Anne Carson, “Short Talk On Parmenides” from Short Talks (1992)

“My mind is bent to tell of bodies changed into new forms. Ye gods, for you yourselves have wrought the changes, breathe on these my undertakings, and bring down my song in unbroken strains from the world’s very beginning even unto the present time.”

Ovid, Metamorphoses (Tr. F J Miller, rev. G P Goold)

Dilated by immense visions
bright with the firelight from the outcome
of judgments, which never destroy him,
are his eyes, gazing out from under thick
brows. And in his inmost soul
already words are raising themselves again.

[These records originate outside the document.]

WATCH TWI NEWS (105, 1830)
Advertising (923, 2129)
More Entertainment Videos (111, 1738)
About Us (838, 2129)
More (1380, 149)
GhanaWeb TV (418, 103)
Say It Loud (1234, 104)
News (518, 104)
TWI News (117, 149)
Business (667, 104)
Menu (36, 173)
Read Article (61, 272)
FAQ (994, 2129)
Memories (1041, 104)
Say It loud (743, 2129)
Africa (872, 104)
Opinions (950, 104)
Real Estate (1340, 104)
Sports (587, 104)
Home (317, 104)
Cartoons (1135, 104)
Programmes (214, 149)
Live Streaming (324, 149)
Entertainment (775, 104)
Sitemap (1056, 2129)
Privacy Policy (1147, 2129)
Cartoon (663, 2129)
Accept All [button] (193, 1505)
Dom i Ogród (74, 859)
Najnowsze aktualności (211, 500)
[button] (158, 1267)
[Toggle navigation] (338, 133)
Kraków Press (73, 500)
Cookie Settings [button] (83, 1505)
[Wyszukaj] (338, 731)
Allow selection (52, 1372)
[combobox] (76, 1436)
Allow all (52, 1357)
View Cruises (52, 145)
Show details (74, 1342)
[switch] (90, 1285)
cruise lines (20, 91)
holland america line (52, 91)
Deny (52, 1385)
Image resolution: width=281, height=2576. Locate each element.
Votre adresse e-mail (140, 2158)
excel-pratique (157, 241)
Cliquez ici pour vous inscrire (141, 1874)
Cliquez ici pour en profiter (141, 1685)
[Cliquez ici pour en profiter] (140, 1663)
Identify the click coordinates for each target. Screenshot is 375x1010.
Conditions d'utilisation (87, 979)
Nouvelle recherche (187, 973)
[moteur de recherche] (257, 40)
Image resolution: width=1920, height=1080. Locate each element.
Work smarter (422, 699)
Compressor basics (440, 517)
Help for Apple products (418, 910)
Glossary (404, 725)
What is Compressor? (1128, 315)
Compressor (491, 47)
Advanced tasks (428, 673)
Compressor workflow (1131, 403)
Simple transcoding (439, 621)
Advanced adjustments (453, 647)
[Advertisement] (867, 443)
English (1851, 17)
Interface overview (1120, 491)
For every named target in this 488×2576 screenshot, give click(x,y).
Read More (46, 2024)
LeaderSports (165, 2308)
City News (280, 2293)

Not his words (for what would his be
and how indulgently would they be lavished?)
but others, severe: pieces of iron, stones,
which he must dissolve like a volcano

in order to cast them forth in the outburst
from his mouth, which curses and damns;
while his forehead, like the face of a hound
seeks to transmit that

which the Master chooses within his mind:
this One, this One, whom they all might find
if they followed the great pointing hand
which reveals him as he is: enraged.

Sylvia Plath’s translation of Rilke’s “A Prophet,” in Sylvia Plath (Ted Hughes, ed.), The Collected Poems (New York: Harper & Row, 1981), 296

“I tell you, if you feel strange, strange things will happen to you”

Rita Dove, “Best Western Motor Lodge, AAA Approved,” in Rita Dove, Collected Poems: 1974-2004 (New York: W. W. Norton & Company, 2016), 315

Housekeeping

It turns out that housekeeping (and associated homemaking-related tasks) are fundamental to how I think of my work. Who knew? … Actually, ok, I knew this, on some level, when I moved to Pittsburgh. (Shortly after landing here, I starting writing with, and about, my house. You can find a recipe for celery and thoughts on glass and light and cotton, and a reflection on the door to nowhere that’s in my basement, over at The Invisible College. A lot of the things I’m interested in, in my research and reading and writing, I’m also interested in in the context of my daily home life. And I knew that housekeeping – homemaking – was explicitly part of where I wanted to put my scholarly and creative energy and attention. And I was thinking of inspirations like Derek Jarman (Prospect Cottage! Love!) and Morgan Puett (Mildred’s Lane! Also love!). But/and then the pandemic hit and I found myself home alone for 1.25 years (and counting!) and it became just completely laughable to pretend to maintain a separation between home and work in so many ways, and so I’ve recently started to learn how to embrace it. And I’m thinking, maybe I will actually write some kind of a housekeeping manual, of a sort. And I’ll use this newsletter to develop bits of it as we go.

In newsletters to come, I’ll introduce you to my kitchen crew. At the moment this includes me, my cat Deke, Big Snacky (the immersion circulator), and the (currently nameless) new dehydrator. (Also, the colony of ants that insisted on sharing the crackers that I had forgotten to wrap up, this weekend. But that’s another story.)

(This is Deke. He is the kitchen crew bosmang.)

I’ll tell you about what happened after I bought a dehydrator this spring, and I filled little glass jars with green and orange powders and scattered them across my kitchen like one of the elemental historians I write about. About how this experience is so much of what I loved about painting, when I used to paint: not the images on the canvas but the shelves of pots and jars and tubes of color. About how I bring things home, now, specifically so that I can make them into little puffs and gems and jewels. Tomato raisins. Rhubarb snow. Ramp dust.